每当翻看着粘贴在书册里的折叠整齐的字条,我都会情不自禁的感叹,其字里行间不仅倾注着老师积累毕生的学术思想,也浸润着为修史而灌注的心血,展现着一位九十多岁高龄的学术大师对修史的科学态度。
2003年8月25日,文化部部长孙家正(前排右三)、国家清史编纂委员会主任戴逸(右二)等步入“两岸学者清史纂修研讨会”会场
老师花费在传记人物稿审读修改上的时间,不得计算。
我能去拜见老师的次数不算太多,但凡去的时候,总是从屋子玻璃窗户透出老师在“借来斋”的小书房兼卧室的书桌前看着稿子的背影,以及书桌上摊开的纂修的稿子,除了书稿外,还有查阅的史料等。
拜见老师时的谈话主题,也须臾不离清史编纂的中心议题,都是围绕清史编纂展开。回回如此,无一例外。
以上仅是修史中老师审阅修改传记人物稿的点滴,专鹜清史的老师所修改的清史手稿,不仅限于传记组一个部门,每个主体组的稿子均经项目中心交到老师手中过目和修正指导,也有的是各主体组自己提交的,老师均潜心审读和亲笔修正,且提出指导意见。老师花费在通纪、典志、史表纂修以及文献、编译、档案整理上的心血,有目共睹!在老师书房的外间,有2组老式样的大书柜,上面放满了各主体组完成的书稿,方便他老人家随手翻阅审读和修改。这些成果,大多数都经老师审阅过,因为书稿均夹着不同色彩的字条。
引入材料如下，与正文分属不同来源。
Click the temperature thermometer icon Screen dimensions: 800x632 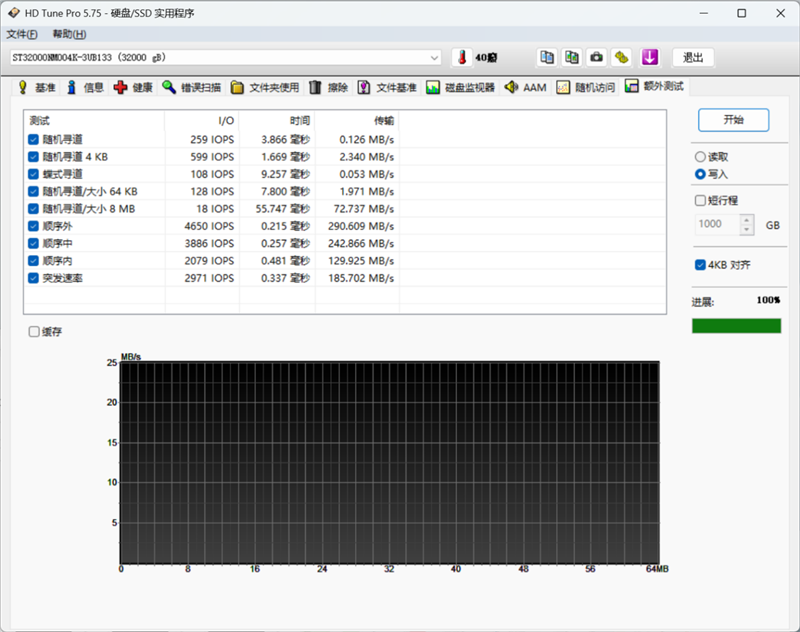[x=462, y=57]
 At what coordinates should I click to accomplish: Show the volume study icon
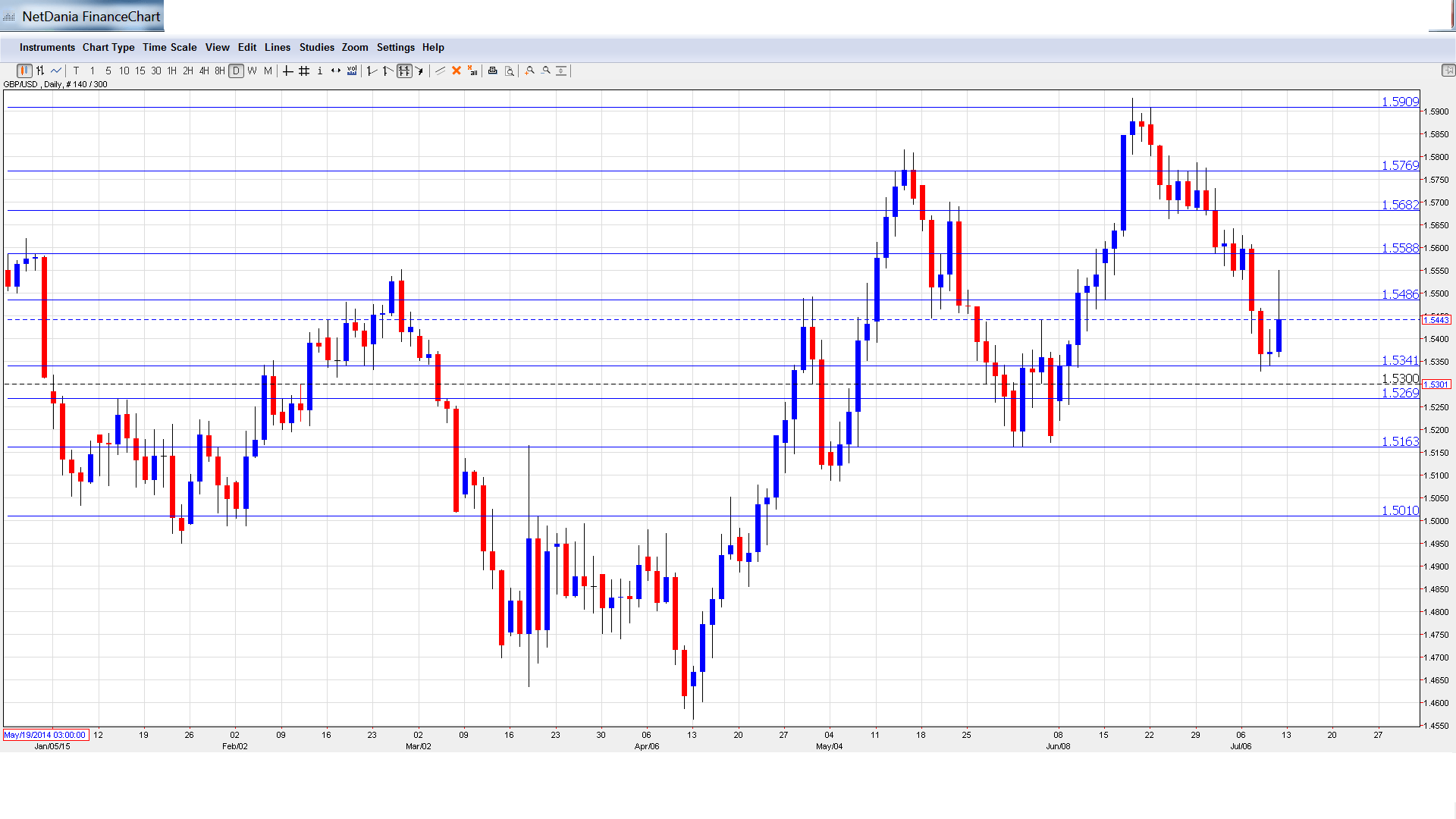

令人感动的是,老师对清史的感情已深入到其潜意识里了!在他老人家病重处于潜昏迷状态时,只要旁人谈话中说到“清史”两字,老师身体的肢体部位就会猛然颤动,有醒的表现!
专鹜清史的老师,将毕生心血花在清史纂修上,勤苦乐迷,鞠躬尽瘁!
吾辈唯有继承老师的遗愿,努力工作,力争《清史》早日刊印!
(注:搁笔提交此文已是9月2日晨,距老师的生辰9月10日没几天啦!谨以此深切纪念老师诞辰98周年!)
作者:赵珍,1962年生,青海西宁人,历史学博士。中国人民大学历史学院教授、博导,主要从事环境史、清史与中国历史人文地理的研究。主要著作有:《浮天载地:清代京畿水环境》(专著)、《资源、环境与国家权力——清代围场研究》(专著)、《清代西北生态变迁研究》(专著)、《绥边福将杨遇春研究》(专著)、《黄河上游地区城市研究(1644~1949)》(专著)以及《清代森林与土地管理》(译著)、《人物中国·两汉魏晋南北朝》(编著)、《中国西部开发与近代化》(合著)等。在《历史研究》《光明日报》等报刊发表论文60余篇,主持国家社科重大及多项省部级科研项目。